(Task statement)
Reproduce the data starting at the line containing "Where should I click to: Dismiss" and ending at the line containing "(x=553, y=121)", with "banner" replaced by "notification" and nothing else changed. Omit the pictures.

(Material for the task)

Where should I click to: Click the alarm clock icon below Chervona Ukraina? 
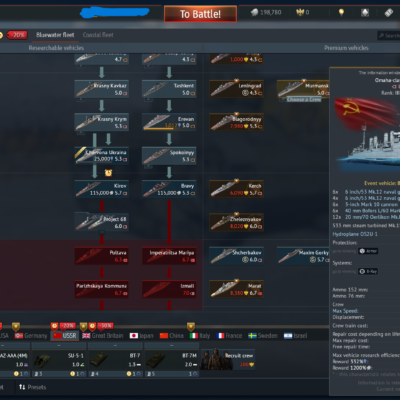[108, 173]
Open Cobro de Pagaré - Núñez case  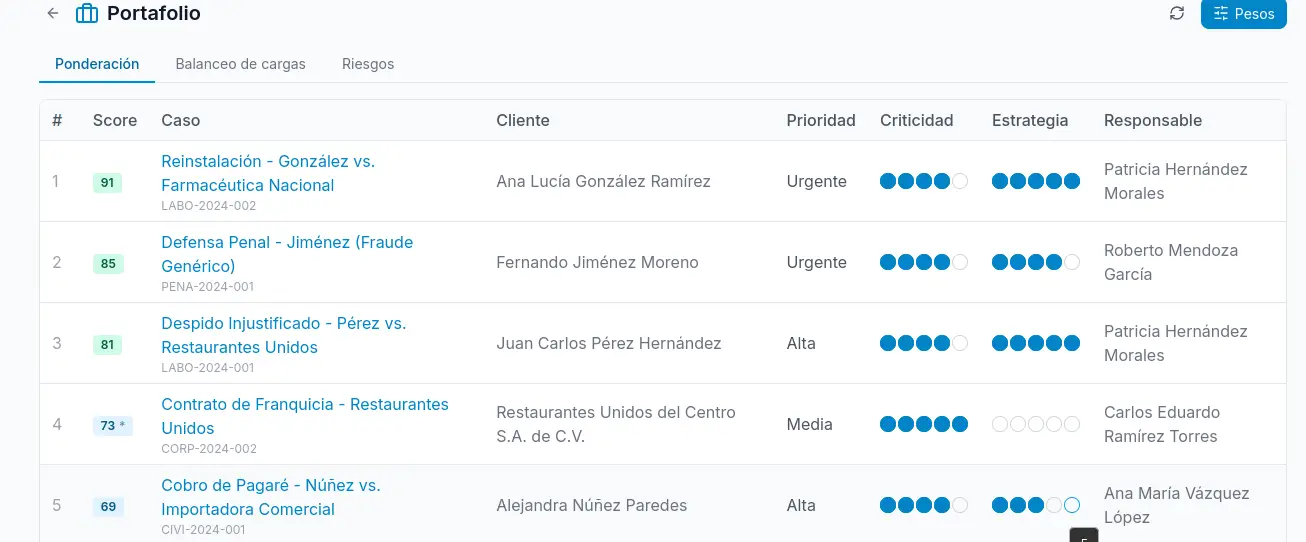(x=271, y=497)
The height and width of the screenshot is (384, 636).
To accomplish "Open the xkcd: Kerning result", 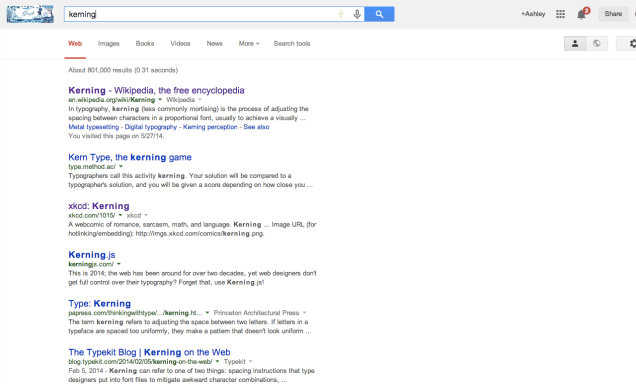I will pos(99,206).
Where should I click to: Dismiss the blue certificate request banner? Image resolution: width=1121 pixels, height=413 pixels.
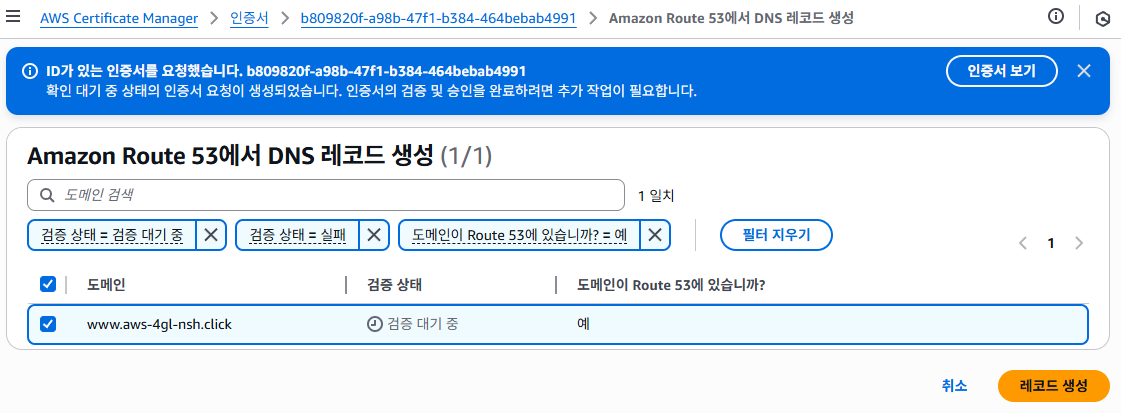pyautogui.click(x=1084, y=71)
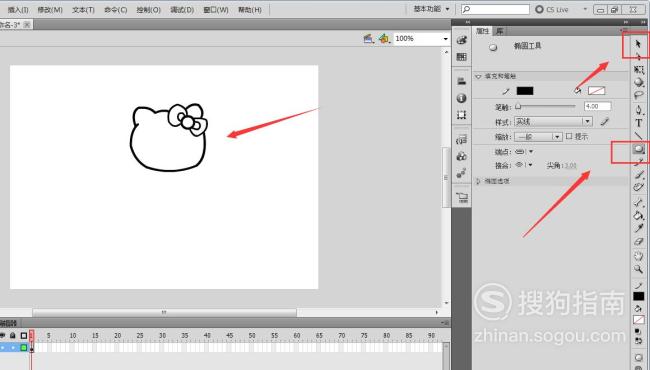Open the stroke style dropdown
The image size is (650, 370).
(x=553, y=121)
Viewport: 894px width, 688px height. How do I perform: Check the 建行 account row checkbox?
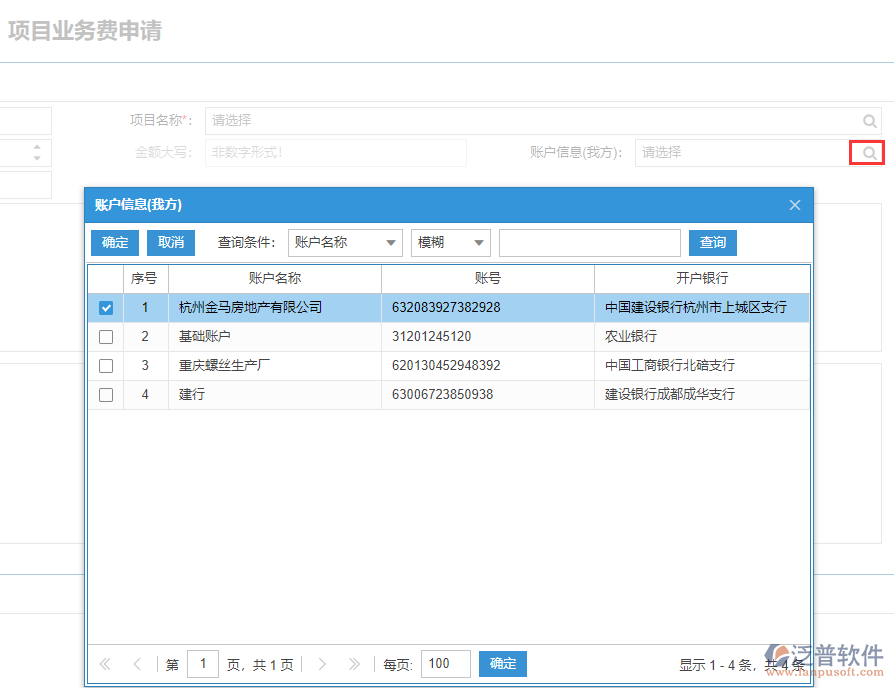[105, 394]
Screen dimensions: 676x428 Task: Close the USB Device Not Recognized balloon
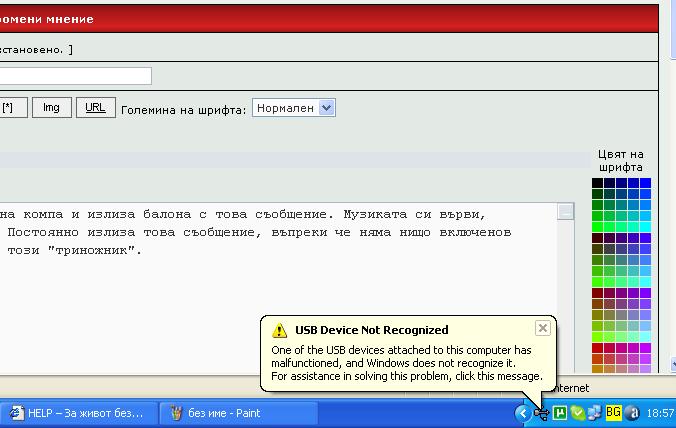[x=542, y=328]

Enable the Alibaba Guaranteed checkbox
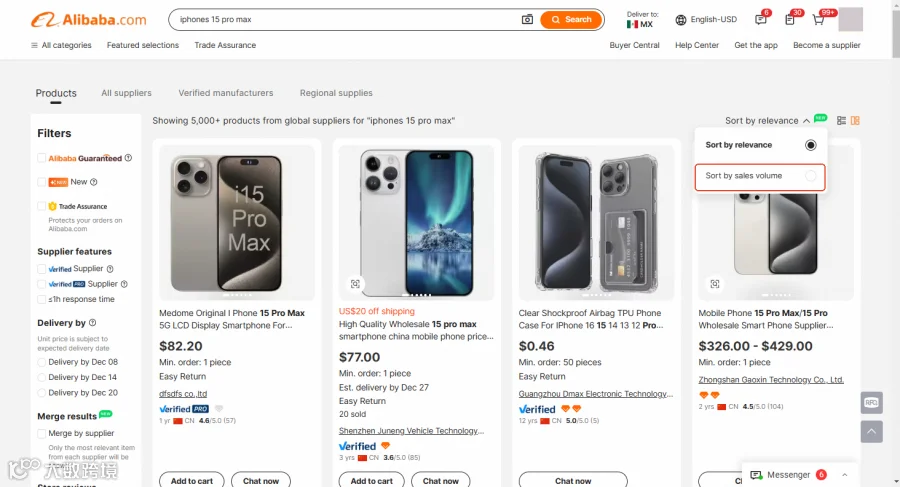coord(41,158)
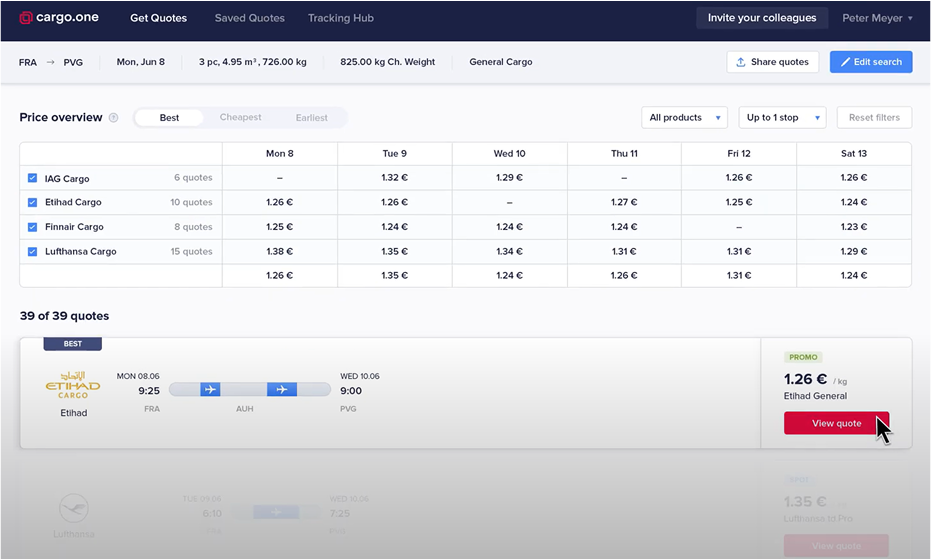Uncheck the Etihad Cargo checkbox

33,202
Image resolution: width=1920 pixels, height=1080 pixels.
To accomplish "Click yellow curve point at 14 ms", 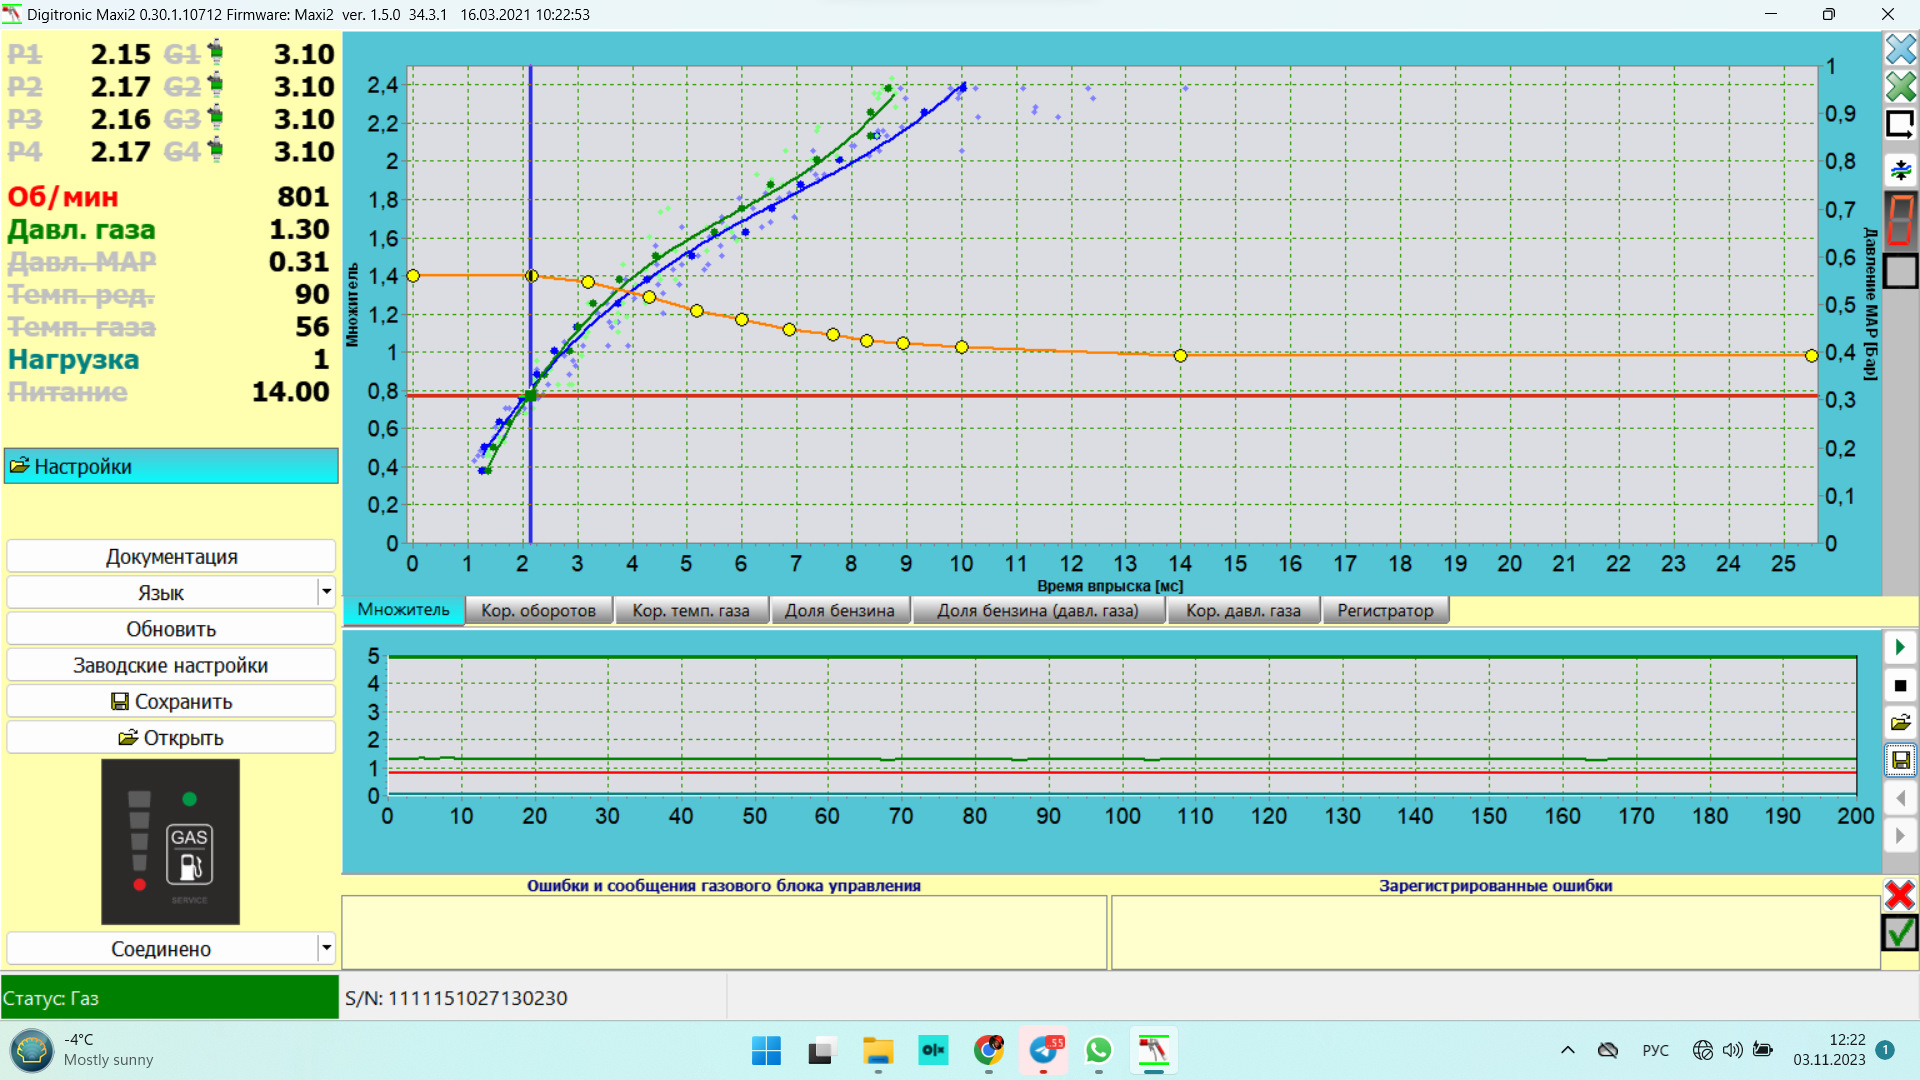I will [x=1180, y=356].
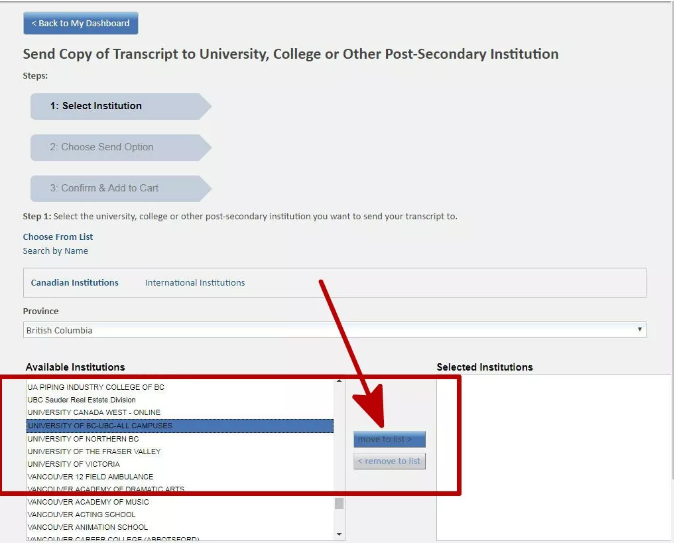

(Answer to this task)
Where should I click to: Dismiss the blue certificate request notification? Image resolution: width=1121 pixels, height=413 pixels.
pyautogui.click(x=1084, y=71)
Open the stroke style dropdown
The image size is (650, 370).
(x=553, y=121)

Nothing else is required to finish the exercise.